### [Records to use]
--*--

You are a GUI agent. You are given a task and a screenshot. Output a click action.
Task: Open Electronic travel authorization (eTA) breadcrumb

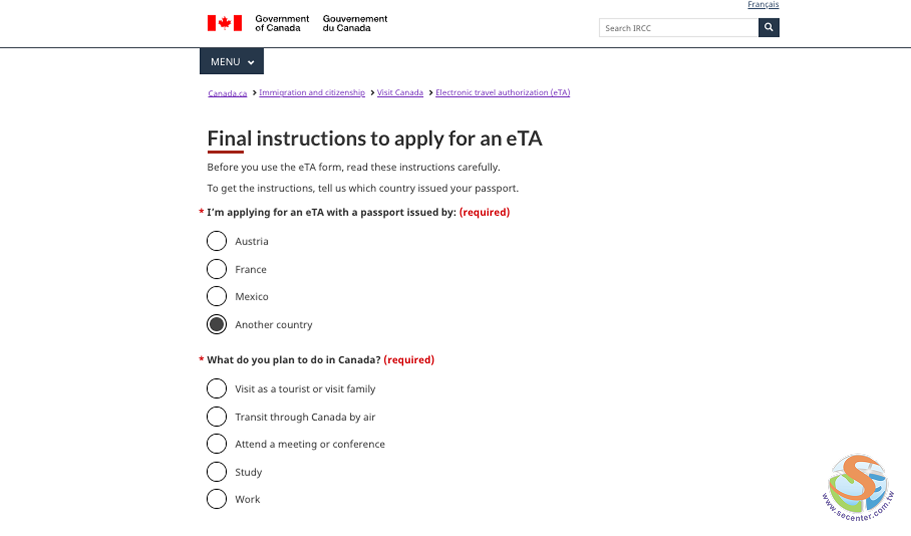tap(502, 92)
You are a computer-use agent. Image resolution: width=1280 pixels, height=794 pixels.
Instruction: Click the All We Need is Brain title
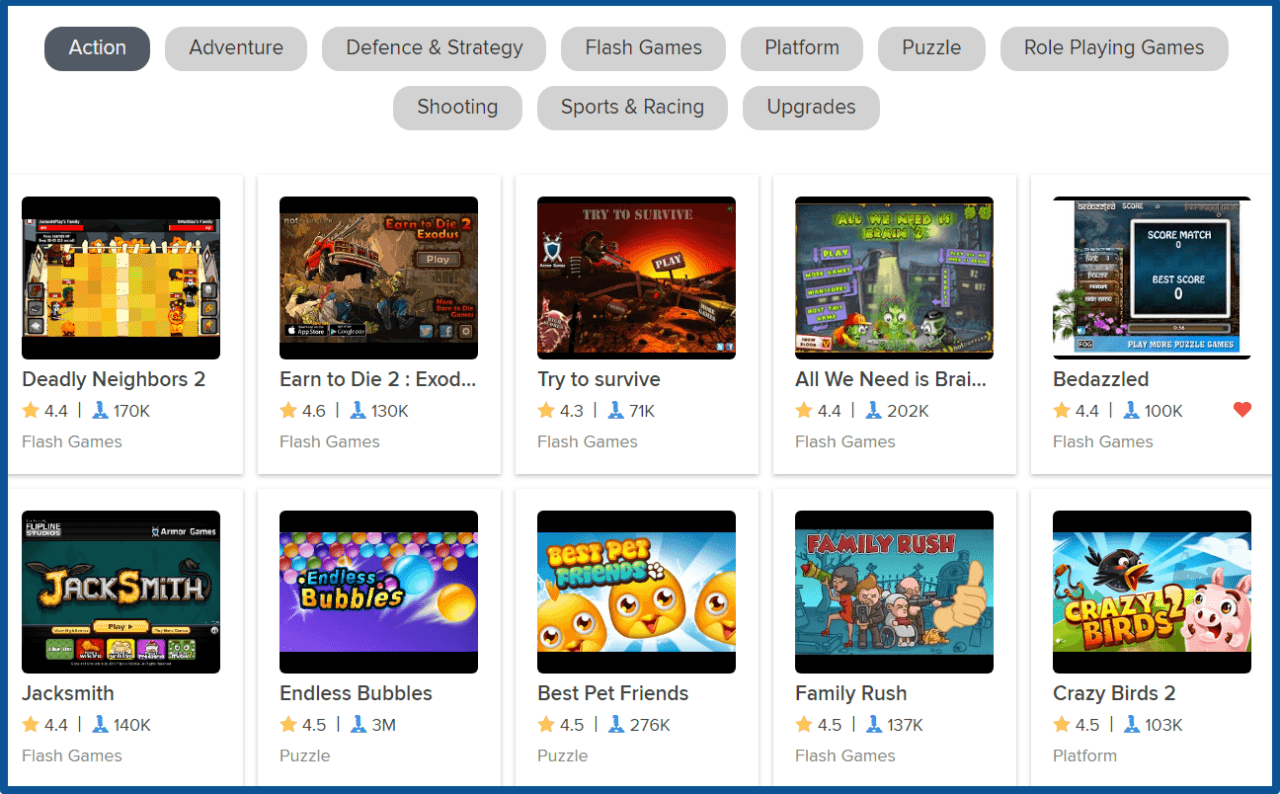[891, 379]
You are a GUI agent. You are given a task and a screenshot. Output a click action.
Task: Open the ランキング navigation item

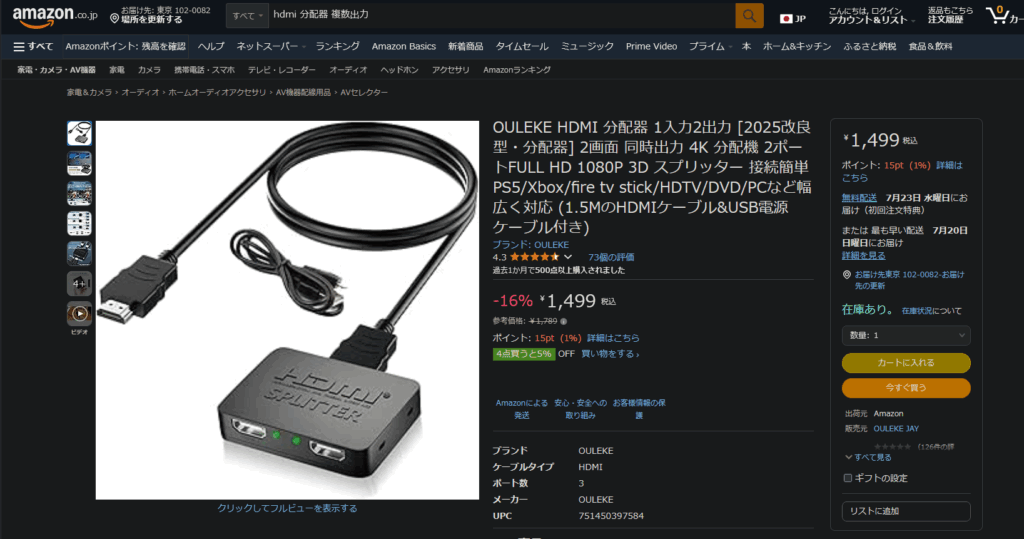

--*--

### [Task to complete]
If a record holds a picture, leave the picture out, but repeat every line exactly.

### [Result of this exercise]
You are a GUI agent. You are given a task and a screenshot. Output a click action.
Task: Open Electronic travel authorization (eTA) breadcrumb

tap(502, 92)
You are a computer-use agent. Image resolution: width=1280 pixels, height=794 pixels.
Instruction: Click the All We Need is Brain title
[891, 379]
You are a GUI agent. You are given a task and a screenshot. Output a click action.
Task: Open the ランキング navigation item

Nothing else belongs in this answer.